=== INSTRUCTIONS TO FOLLOW ===
Down to the last line, repeat the data below exactly.
====
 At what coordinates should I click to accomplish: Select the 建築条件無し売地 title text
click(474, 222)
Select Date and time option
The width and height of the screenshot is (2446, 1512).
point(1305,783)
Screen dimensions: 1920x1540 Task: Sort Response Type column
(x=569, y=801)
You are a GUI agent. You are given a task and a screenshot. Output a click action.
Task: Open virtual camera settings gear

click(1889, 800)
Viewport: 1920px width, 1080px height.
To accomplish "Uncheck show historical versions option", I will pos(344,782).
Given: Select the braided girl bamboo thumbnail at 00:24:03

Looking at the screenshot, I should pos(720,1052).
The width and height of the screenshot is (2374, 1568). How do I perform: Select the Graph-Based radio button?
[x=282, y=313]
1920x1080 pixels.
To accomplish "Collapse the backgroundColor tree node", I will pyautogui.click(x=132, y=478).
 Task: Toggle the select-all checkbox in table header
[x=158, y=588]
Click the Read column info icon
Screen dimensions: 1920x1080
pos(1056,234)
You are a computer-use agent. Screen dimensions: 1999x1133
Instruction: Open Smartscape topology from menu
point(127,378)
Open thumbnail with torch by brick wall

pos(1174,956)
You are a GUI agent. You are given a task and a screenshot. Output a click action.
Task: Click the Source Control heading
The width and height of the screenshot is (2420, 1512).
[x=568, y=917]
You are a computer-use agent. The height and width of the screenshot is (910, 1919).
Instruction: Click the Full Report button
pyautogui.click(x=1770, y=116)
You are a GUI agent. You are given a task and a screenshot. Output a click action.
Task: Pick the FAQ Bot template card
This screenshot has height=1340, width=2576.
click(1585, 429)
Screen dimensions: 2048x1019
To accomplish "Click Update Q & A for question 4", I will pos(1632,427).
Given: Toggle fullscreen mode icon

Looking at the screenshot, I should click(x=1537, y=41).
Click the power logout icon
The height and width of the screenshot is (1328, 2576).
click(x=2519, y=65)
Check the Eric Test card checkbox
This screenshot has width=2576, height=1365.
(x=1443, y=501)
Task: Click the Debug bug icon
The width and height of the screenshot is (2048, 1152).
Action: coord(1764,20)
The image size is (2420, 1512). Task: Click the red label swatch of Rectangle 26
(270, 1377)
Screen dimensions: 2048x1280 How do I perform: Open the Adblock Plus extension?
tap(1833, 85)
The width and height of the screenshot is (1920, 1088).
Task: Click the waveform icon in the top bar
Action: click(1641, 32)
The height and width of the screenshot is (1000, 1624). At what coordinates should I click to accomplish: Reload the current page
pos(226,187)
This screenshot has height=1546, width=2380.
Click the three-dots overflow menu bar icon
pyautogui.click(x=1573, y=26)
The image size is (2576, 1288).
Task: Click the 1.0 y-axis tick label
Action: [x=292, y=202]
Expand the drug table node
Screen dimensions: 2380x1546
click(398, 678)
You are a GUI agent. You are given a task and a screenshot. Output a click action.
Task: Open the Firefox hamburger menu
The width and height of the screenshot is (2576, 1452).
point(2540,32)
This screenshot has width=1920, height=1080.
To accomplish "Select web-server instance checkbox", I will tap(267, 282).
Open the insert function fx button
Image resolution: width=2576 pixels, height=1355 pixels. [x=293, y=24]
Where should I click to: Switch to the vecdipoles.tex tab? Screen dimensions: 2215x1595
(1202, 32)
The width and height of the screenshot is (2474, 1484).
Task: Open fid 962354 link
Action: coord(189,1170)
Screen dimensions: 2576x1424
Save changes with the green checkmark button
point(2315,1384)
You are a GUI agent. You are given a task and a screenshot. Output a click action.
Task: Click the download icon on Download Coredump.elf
====
=== RESULT BELOW ===
 At what coordinates should I click to accomplish: Select the 建築条件無し売地 title text
click(474, 222)
Select Date and time option
The width and height of the screenshot is (2446, 1512).
point(1305,783)
Screen dimensions: 1920x1540 Task: Sort Response Type column
(x=569, y=801)
You are a GUI agent. You are given a task and a screenshot. Output a click action.
Task: Open virtual camera settings gear

click(1889, 800)
Viewport: 1920px width, 1080px height.
To accomplish "Uncheck show historical versions option", I will pos(344,782).
Given: Select the braided girl bamboo thumbnail at 00:24:03

Looking at the screenshot, I should pos(720,1052).
The width and height of the screenshot is (2374, 1568). How do I perform: Select the Graph-Based radio button?
[x=282, y=313]
1920x1080 pixels.
To accomplish "Collapse the backgroundColor tree node", I will pyautogui.click(x=132, y=478).
 Task: Toggle the select-all checkbox in table header
[x=158, y=588]
Click the Read column info icon
Screen dimensions: 1920x1080
pos(1056,234)
You are a computer-use agent. Screen dimensions: 1999x1133
Instruction: Open Smartscape topology from menu
point(127,378)
Open thumbnail with torch by brick wall

pos(1174,956)
You are a GUI agent. You are given a task and a screenshot. Output a click action.
Task: Click the Source Control heading
The width and height of the screenshot is (2420, 1512).
[x=568, y=917]
You are a computer-use agent. The height and width of the screenshot is (910, 1919).
Instruction: Click the Full Report button
pyautogui.click(x=1770, y=116)
You are a GUI agent. You are given a task and a screenshot. Output a click action.
Task: Pick the FAQ Bot template card
This screenshot has height=1340, width=2576.
click(1585, 429)
Screen dimensions: 2048x1019
To accomplish "Click Update Q & A for question 4", I will pos(1632,427).
Given: Toggle fullscreen mode icon

Looking at the screenshot, I should click(x=1537, y=41).
Click the power logout icon
The height and width of the screenshot is (1328, 2576).
click(x=2519, y=65)
Check the Eric Test card checkbox
This screenshot has width=2576, height=1365.
(x=1443, y=501)
Task: Click the Debug bug icon
The width and height of the screenshot is (2048, 1152).
Action: coord(1764,20)
The image size is (2420, 1512). Task: Click the red label swatch of Rectangle 26
(270, 1377)
Screen dimensions: 2048x1280 How do I perform: Open the Adblock Plus extension?
tap(1833, 85)
The width and height of the screenshot is (1920, 1088).
Task: Click the waveform icon in the top bar
Action: click(1641, 32)
The height and width of the screenshot is (1000, 1624). At what coordinates should I click to accomplish: Reload the current page
pos(226,187)
This screenshot has height=1546, width=2380.
Click the three-dots overflow menu bar icon
pyautogui.click(x=1573, y=26)
The image size is (2576, 1288).
Task: Click the 1.0 y-axis tick label
Action: [x=292, y=202]
Expand the drug table node
Screen dimensions: 2380x1546
click(398, 678)
You are a GUI agent. You are given a task and a screenshot. Output a click action.
Task: Open the Firefox hamburger menu
The width and height of the screenshot is (2576, 1452).
point(2540,32)
This screenshot has width=1920, height=1080.
To accomplish "Select web-server instance checkbox", I will tap(267, 282).
Open the insert function fx button
Image resolution: width=2576 pixels, height=1355 pixels. [x=293, y=24]
Where should I click to: Switch to the vecdipoles.tex tab? Screen dimensions: 2215x1595
(1202, 32)
The width and height of the screenshot is (2474, 1484).
Task: Open fid 962354 link
Action: coord(189,1170)
Screen dimensions: 2576x1424
Save changes with the green checkmark button
point(2315,1384)
You are a GUI agent. You are given a task and a screenshot. Output a click action.
Task: Click the download icon on Download Coredump.elf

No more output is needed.